● Action item: The answer must consist of every line in the records that contains the word "agent".

● Data supplied:
------

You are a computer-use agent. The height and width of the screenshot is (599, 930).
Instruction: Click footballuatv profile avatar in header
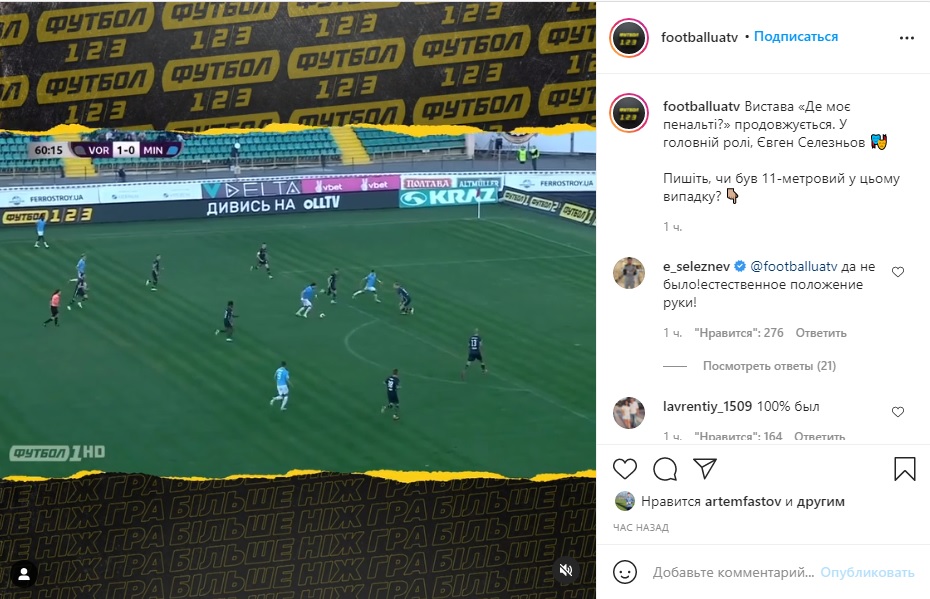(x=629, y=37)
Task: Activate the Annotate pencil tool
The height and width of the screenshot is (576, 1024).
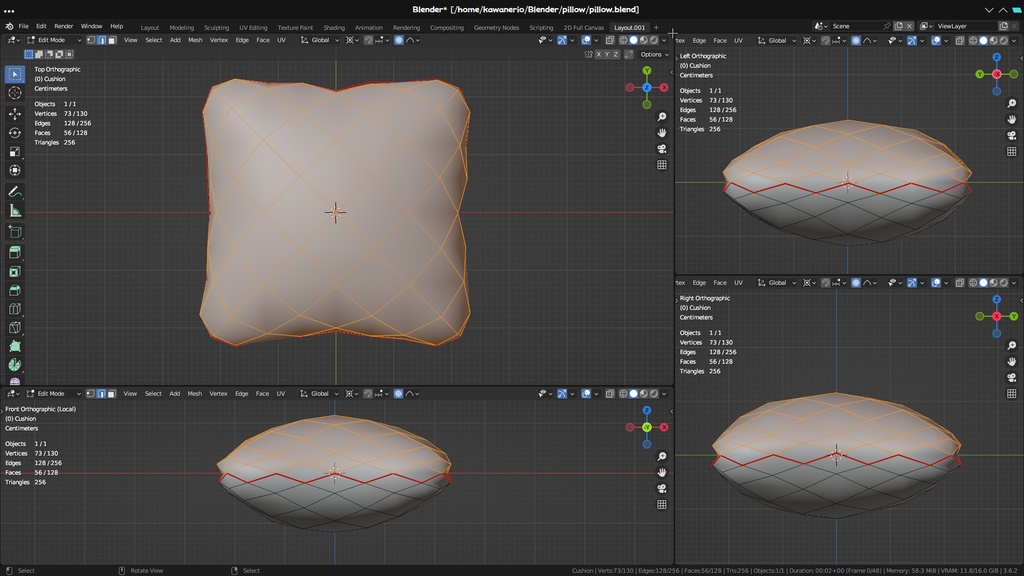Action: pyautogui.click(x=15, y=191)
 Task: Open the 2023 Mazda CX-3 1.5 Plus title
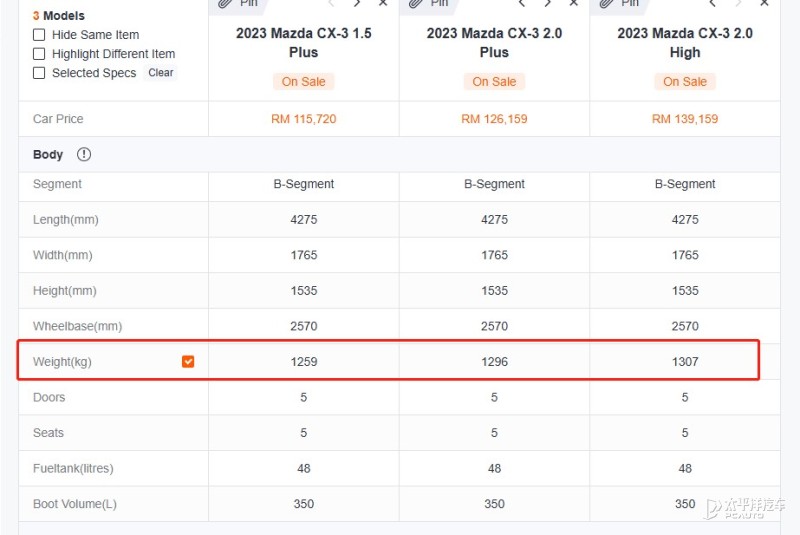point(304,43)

------

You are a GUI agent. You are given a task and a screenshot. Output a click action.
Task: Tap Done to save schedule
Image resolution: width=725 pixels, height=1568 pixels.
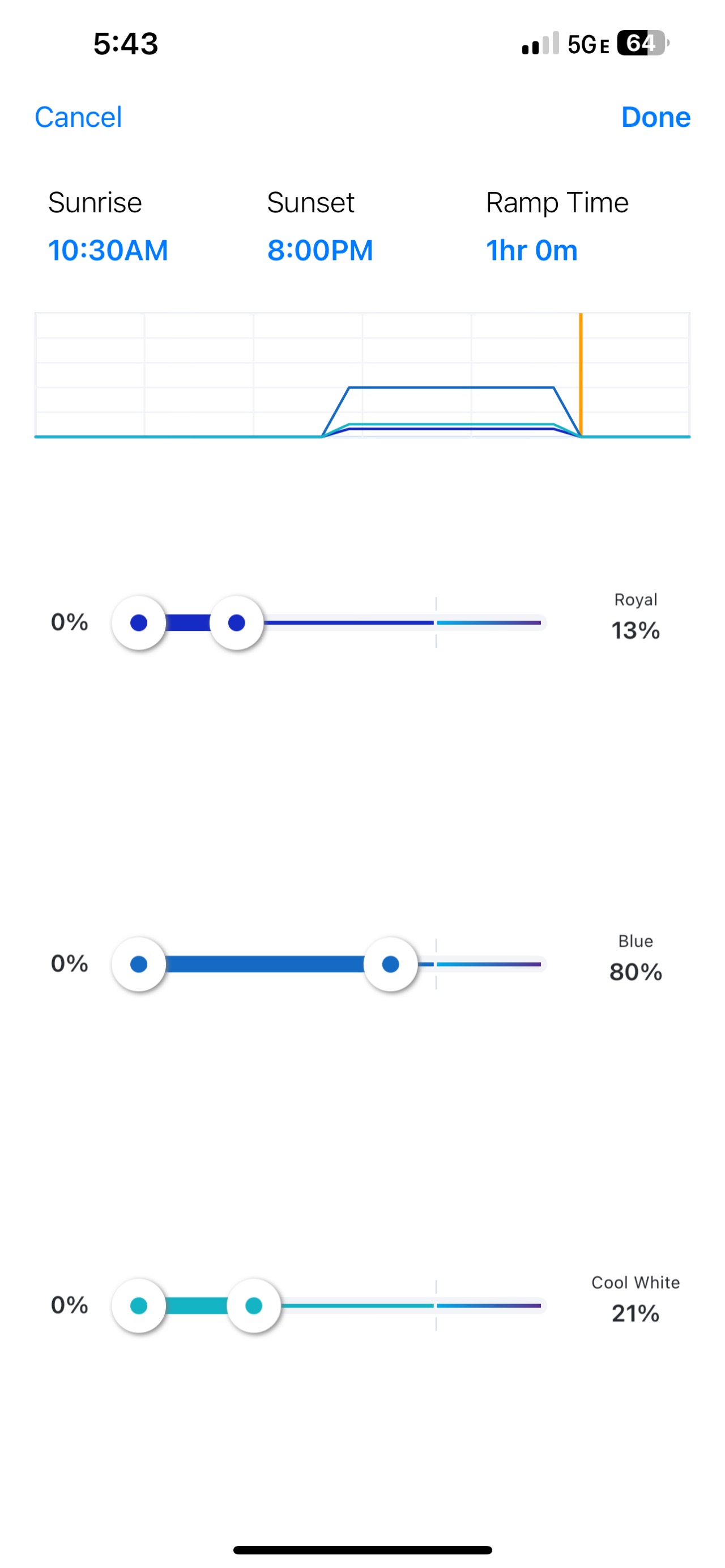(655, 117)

------

● Solution to the problem:
You are a computer-use agent. The height and width of the screenshot is (599, 930).
You are a GUI agent. You are given a task and a screenshot. Output a click action.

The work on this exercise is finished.